Syracuse, NY (June 23, 2011) A humanitarian crisis has emerged in Sudan’s South Kordofan State over the past weeks. More than 60,000 civilians have been displaced by this conflict, as widespread abuses—including extrajudicial killings, looting, and destruction of civilian property—have occurred.
The Near East Foundation (NEF) is already active in South Kordofan State, training ex-combatants in small business development. With the current crisis, We are mobilizing to provide emergency relief services and support to the tens of thousands of men, women, and children displaced by the conflict. We have partnered with the South Kordofan Sudanese Red Crescent Society and Umm al-Momenein (a local NGO that focuses on primary health care and has mobile health clinics for emergency relief), on past projects – and will work closely with these local partners in addressing the current situation.
During this humanitarian crisis, NEF is collaborating with partners in providing emergency food, supplies, and health services to those displaced by the conflict—with a particular focus on the woman and children affected by this crisis. NEF will target 1,000 families in the areas of El Obeid, Dibibat, and Kadugli.
The Humanitarian Crisis
Since June 5, Sudanese Armed Forces (SAF) and Sudanese People’s Liberation Army (SPLA) soldiers have been fighting in South Kordofan State—an oil-rich state in North Sudan, on the border of the area that is to split into South Sudan in July. The humanitarian crisis as a result of this conflict has quickly escalated; the capital city of Kadugli has been abandoned as residents seek to escape the violence. Aerial bombing campaigns in Kadugli, Talodi, and Dilling are reported to continue—with civilian deaths and the destruction of property. Men, women, and children have fled cities, and sought hiding outside of the state or in the region’s Nuba Mountains.

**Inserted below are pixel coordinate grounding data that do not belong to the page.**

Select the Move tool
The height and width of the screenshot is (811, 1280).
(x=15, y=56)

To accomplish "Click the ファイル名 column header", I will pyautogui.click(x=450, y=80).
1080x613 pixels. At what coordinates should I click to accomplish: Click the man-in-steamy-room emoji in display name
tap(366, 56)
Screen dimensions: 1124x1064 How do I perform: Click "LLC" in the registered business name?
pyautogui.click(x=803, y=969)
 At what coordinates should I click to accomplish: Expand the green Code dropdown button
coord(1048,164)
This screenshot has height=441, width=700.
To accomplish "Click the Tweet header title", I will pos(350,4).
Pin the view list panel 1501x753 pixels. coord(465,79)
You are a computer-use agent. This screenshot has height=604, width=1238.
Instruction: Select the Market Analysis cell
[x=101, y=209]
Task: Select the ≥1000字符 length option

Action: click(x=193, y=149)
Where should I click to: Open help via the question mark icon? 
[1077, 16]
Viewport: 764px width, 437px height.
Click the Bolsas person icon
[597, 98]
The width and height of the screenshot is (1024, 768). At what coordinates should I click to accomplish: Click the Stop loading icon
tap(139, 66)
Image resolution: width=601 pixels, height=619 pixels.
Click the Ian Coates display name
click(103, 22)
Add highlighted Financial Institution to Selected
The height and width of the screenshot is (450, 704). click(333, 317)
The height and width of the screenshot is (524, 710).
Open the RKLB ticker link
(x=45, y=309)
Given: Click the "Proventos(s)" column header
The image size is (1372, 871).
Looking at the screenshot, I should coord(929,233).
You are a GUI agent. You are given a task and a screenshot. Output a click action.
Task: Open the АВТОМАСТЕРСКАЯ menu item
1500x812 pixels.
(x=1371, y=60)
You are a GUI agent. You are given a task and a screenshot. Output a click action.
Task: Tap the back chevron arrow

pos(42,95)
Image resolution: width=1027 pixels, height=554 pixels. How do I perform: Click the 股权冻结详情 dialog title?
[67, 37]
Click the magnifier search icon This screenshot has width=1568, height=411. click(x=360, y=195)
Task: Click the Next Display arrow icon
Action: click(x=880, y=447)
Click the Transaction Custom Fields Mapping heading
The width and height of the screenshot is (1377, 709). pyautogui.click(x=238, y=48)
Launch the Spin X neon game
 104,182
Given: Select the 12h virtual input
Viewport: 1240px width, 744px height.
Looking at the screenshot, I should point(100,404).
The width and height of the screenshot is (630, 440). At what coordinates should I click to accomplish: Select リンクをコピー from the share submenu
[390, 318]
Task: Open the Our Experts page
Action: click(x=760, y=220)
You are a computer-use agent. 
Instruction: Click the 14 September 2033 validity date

“After all of the suffering of the first war, people had returned to their villages and towns,” said Musa Gismalla, NEF’s Country Director in Sudan who originates from South Kordofan State. “With the beginning of rainy season, they were starting to prepare their farms for planting as agriculture is the main source for food and income. Then, a sudden destructive war started again which is even more aggressive than the first one.”
The situation of these displaced populations remains highly precarious, without access to necessary food, clean water, housing structures, supplies, or health services. The UN and other local agencies have experienced challenges reaching displaced populations in this extremely volatile region.
“Once again, civilians in South Kordofan have been forced to flee their homes,” Gismalla said. “They have no shelter, although it is the rainy season; no food except some very small food items distributed in limited areas; no education for their children even though schools normally resume in the month of June; no clean water; no income sources; and a lack of health services. As the people of South Kordofan will not plant during this rainy season, we definitely expect that from now to next year all these people will face potential starvation.”
NEF has worked in Sudan since 1978, with offices currently located in Khartoum and Dilling. NEF’s office in Dilling remains open—one of two NGO offices left unscathed by the current conflict. NEF is working to support its staff and the people of South Kordofan State during this time.
NEF’s emergency humanitarian relief program is a short term project to provide necessary supplies and services to those displaced by the escalating conflict in Sudan’s South Kordofan State. These emergency supplies and services will provide life-saving support to the affected populations, until the situation in South Kordofan stabilizes—and NEF returns to its long-term development work in the region.
Donations to these efforts can be made to NEF through Global Giving:http://www.globalgiving.org/projects/emergency-relief-for-civilians-in-sudan.
The Near East Foundation (NEF) leads innovative, grassroots social and economic change in impoverished communities throughout the Middle East and Africa. NEF empowers citizens to take control of their futures, giving them the tools they need to combat poverty and to thrive independently of foreign aid. This approach brings “knowledge, voice, and enterprise” to the region’s most vulnerable populations – among them women, at-risk youth, the rural poor, and urban slum-dwellers. Our vision is simple: help build a more prosperous region, with equality and economic opportunity for all, one community at a time.